As part of my work as an EMDR therapist, I often use the Flash Technique, developed by Philip Mansfield as a way of integrating troubling memories so that they cease to trigger trauma symptoms.
The technique seems fairly unusual. Clients are asked to bring to mind the distressing material, but not to engage with it, just to put it to one side. We then get them really engaged in talking about something stimulating, while we use particular patterns of blinking, and bi-lateral stimulation (such as eye movements or tapping on alternate sides of the body). My clinical experience is that Flash works really well in reducing client reactions to the previously upsetting experiences, meaning we can then use the complete EMDR protocol to fully integrate the memories and leave the client free of their symptoms.

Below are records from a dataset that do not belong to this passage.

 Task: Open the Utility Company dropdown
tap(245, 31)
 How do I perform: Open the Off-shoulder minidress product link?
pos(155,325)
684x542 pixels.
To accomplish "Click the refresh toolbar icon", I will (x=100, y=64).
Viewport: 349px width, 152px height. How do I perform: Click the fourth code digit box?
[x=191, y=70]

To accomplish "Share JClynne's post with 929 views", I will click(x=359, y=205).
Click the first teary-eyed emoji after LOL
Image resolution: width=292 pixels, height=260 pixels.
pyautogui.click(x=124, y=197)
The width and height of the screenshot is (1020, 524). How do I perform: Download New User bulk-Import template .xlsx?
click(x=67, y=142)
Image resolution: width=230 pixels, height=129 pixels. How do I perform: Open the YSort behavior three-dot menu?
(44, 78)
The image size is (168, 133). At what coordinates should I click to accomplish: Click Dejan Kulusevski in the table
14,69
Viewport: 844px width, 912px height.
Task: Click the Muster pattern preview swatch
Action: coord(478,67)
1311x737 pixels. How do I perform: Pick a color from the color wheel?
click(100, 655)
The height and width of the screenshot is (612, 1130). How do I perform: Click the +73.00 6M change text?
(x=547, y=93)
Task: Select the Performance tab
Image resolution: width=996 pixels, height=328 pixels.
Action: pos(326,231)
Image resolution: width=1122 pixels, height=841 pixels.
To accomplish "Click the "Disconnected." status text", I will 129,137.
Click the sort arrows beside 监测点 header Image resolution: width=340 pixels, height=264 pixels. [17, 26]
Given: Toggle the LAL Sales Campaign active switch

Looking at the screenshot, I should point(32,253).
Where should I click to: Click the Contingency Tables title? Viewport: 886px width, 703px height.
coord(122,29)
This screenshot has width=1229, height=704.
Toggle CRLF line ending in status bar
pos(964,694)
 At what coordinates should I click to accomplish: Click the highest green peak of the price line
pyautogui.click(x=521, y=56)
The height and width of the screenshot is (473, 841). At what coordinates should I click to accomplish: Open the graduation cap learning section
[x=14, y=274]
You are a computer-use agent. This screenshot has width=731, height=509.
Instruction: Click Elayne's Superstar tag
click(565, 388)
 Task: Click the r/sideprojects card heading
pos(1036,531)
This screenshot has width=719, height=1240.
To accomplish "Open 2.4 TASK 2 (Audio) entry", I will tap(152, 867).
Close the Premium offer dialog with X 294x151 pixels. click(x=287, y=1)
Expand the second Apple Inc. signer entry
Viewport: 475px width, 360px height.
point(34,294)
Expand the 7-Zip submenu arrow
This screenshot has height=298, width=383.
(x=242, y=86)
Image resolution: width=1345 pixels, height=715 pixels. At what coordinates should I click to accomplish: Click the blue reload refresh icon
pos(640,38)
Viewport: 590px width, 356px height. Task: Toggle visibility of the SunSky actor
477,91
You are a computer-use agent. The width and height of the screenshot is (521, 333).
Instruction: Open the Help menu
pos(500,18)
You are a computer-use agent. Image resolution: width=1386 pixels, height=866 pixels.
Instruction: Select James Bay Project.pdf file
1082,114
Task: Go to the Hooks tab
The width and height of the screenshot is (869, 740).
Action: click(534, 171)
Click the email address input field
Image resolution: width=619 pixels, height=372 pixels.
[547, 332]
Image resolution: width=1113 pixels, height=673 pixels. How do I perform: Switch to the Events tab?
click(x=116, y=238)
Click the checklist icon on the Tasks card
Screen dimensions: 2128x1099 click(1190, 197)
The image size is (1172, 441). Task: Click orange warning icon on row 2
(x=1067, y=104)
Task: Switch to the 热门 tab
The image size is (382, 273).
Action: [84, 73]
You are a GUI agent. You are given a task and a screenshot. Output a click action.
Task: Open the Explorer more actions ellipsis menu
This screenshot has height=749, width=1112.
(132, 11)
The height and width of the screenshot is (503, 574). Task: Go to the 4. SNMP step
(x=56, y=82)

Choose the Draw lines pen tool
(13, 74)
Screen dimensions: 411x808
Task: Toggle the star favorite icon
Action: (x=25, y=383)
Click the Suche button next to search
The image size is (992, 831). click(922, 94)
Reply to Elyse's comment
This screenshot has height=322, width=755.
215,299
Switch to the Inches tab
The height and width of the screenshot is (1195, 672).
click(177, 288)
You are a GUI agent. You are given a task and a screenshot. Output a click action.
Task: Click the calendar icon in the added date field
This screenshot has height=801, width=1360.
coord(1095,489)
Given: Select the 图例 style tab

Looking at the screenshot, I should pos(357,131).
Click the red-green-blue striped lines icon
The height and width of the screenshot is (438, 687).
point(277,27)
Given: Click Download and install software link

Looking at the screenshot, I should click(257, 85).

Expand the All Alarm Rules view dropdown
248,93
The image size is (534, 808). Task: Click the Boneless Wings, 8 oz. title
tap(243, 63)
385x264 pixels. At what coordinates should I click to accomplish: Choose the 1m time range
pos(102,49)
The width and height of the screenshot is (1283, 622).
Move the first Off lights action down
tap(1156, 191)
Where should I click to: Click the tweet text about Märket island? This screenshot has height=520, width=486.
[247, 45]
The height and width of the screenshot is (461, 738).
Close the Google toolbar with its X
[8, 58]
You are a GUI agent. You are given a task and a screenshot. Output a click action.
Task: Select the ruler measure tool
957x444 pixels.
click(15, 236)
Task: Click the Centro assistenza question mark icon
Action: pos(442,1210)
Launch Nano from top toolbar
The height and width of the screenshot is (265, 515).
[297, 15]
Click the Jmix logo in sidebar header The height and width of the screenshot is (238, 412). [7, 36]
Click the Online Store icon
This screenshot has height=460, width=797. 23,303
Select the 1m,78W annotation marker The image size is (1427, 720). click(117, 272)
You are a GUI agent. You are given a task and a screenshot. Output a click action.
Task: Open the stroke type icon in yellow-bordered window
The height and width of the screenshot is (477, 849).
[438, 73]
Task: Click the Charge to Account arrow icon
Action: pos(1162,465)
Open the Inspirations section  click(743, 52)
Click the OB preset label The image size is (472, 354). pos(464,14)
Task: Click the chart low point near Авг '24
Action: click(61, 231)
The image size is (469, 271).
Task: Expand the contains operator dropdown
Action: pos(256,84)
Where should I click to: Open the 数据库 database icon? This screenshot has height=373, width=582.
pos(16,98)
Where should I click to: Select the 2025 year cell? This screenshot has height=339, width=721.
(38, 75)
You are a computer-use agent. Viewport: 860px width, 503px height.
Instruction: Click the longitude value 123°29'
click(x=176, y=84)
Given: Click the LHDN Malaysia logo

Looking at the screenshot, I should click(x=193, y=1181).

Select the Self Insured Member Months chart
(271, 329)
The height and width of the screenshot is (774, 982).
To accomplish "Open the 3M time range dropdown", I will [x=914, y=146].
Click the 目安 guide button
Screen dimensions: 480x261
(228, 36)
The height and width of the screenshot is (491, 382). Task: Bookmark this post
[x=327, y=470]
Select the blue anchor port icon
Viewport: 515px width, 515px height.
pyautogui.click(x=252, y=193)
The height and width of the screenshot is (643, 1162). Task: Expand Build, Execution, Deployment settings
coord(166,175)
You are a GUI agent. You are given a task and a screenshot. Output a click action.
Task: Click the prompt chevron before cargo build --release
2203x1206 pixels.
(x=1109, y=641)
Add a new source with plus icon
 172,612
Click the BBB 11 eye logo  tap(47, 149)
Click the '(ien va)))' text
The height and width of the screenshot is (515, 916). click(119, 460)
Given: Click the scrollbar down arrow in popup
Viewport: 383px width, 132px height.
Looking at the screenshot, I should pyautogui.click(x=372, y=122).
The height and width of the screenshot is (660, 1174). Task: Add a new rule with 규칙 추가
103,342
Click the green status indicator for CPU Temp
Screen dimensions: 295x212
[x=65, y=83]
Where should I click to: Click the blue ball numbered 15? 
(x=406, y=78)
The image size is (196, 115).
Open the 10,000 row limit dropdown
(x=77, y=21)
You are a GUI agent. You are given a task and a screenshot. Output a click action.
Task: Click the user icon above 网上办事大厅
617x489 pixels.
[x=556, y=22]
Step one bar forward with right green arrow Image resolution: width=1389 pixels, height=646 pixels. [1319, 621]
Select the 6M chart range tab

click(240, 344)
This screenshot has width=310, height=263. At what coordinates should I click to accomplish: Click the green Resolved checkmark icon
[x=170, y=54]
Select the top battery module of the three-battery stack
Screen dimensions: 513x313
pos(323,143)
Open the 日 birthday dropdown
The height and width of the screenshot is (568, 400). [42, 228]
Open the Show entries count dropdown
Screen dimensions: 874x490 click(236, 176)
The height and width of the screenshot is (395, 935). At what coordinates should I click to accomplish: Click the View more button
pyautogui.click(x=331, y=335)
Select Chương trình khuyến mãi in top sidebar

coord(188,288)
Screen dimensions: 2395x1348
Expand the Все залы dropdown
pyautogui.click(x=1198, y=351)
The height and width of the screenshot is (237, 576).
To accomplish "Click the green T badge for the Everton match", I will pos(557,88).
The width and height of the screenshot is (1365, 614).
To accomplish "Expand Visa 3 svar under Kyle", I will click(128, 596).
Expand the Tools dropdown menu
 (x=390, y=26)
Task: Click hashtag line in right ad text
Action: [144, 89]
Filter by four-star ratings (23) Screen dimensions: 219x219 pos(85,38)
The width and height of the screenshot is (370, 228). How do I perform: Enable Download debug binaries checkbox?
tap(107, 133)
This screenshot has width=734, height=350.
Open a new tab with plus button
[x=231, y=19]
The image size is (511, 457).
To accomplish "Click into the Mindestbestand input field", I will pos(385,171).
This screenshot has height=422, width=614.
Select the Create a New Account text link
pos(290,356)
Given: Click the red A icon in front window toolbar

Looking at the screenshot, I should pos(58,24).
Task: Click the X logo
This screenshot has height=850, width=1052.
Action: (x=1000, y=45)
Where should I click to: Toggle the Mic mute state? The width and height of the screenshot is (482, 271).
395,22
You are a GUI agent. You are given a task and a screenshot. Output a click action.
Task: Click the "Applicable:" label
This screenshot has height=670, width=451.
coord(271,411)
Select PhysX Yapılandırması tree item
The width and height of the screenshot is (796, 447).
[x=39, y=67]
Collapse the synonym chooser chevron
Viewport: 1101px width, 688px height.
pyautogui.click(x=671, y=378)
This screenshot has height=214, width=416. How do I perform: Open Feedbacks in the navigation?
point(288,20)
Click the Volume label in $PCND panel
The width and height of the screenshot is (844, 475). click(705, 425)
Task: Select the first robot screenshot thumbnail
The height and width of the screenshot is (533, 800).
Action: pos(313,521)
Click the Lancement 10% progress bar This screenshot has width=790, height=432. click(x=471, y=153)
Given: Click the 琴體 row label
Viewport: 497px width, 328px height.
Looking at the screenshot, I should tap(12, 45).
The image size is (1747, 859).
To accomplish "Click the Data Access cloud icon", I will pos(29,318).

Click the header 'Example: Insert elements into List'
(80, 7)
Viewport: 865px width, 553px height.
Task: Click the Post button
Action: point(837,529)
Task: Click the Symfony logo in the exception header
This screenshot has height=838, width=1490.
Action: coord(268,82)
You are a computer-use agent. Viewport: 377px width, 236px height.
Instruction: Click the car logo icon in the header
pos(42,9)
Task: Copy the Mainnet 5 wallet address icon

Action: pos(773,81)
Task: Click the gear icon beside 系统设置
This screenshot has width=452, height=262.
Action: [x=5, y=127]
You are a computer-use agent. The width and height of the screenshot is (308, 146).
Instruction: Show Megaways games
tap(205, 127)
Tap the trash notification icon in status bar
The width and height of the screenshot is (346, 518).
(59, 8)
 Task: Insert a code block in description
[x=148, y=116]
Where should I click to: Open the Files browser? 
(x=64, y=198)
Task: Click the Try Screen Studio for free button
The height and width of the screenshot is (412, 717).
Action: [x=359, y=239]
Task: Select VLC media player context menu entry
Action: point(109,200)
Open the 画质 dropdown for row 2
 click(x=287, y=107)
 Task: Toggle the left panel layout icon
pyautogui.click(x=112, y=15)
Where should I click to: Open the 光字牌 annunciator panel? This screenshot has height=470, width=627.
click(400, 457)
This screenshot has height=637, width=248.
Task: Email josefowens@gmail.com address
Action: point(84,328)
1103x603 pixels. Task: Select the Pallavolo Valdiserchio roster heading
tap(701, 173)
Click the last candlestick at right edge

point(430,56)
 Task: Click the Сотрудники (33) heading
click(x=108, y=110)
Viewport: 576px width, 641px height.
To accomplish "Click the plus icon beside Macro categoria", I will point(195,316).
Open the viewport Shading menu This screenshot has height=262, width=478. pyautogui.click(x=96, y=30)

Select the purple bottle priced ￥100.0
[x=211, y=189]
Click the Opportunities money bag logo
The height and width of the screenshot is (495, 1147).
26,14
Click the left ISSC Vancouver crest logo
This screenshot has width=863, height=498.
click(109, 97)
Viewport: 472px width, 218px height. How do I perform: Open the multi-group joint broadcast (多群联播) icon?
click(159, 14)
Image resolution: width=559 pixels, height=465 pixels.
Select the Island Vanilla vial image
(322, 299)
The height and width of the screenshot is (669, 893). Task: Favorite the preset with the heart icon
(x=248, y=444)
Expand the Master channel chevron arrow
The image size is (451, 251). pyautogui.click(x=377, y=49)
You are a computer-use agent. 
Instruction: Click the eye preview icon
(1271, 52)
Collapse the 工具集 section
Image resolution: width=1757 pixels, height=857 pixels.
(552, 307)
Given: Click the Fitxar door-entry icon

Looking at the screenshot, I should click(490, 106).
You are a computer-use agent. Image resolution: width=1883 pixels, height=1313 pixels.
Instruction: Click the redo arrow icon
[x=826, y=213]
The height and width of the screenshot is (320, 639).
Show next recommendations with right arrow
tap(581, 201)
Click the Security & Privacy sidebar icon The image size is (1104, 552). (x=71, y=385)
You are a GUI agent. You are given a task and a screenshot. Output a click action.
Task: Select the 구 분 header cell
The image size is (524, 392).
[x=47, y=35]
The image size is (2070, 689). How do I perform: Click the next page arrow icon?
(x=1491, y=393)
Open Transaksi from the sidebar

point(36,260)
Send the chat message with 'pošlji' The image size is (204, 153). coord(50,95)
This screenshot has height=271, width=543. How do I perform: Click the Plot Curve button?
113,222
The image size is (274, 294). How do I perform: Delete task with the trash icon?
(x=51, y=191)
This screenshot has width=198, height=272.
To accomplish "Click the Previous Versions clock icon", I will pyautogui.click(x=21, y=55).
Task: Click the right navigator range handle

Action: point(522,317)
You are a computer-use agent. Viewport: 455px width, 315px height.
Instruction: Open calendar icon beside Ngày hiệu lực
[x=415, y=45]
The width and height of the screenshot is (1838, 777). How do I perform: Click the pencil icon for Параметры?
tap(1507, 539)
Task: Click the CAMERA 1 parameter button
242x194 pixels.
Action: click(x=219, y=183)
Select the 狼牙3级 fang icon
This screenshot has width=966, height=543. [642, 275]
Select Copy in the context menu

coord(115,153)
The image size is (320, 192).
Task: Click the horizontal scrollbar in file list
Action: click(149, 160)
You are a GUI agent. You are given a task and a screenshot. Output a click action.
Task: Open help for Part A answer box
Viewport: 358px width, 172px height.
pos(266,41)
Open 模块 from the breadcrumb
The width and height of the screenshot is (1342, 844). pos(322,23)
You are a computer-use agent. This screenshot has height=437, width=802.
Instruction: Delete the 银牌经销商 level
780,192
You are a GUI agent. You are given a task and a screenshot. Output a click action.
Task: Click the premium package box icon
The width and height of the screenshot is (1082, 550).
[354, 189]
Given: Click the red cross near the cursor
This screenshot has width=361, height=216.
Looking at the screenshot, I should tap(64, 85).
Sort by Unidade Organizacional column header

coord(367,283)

Clients often ask how the technique works, bemused by its effectiveness without having to go into or re-live experiences. Therapist and researcher Sik-Lam Wong recently explained that the traumatized client’s brain picks up the reminder of the traumatic memory and accesses the memory through the hippocampus, before going back to the Positive Engaging Focus, outside awareness. In this short time, the brain remains calm. This means the trauma memory and the calm brain are coexisting, which with many repetitions may result in memory reconsolidation and adaptive information processing.
It seems key to me that what is happening is that the brain remains calm while the trauma is present. This is deeply healing. The Flash technique is not the only way to achieve this, there are a range of therapies that are about maintaining regulation in the presence of the trauma. This regulation is a requirement for healing, without it, we risk re-traumatising the people we want to help.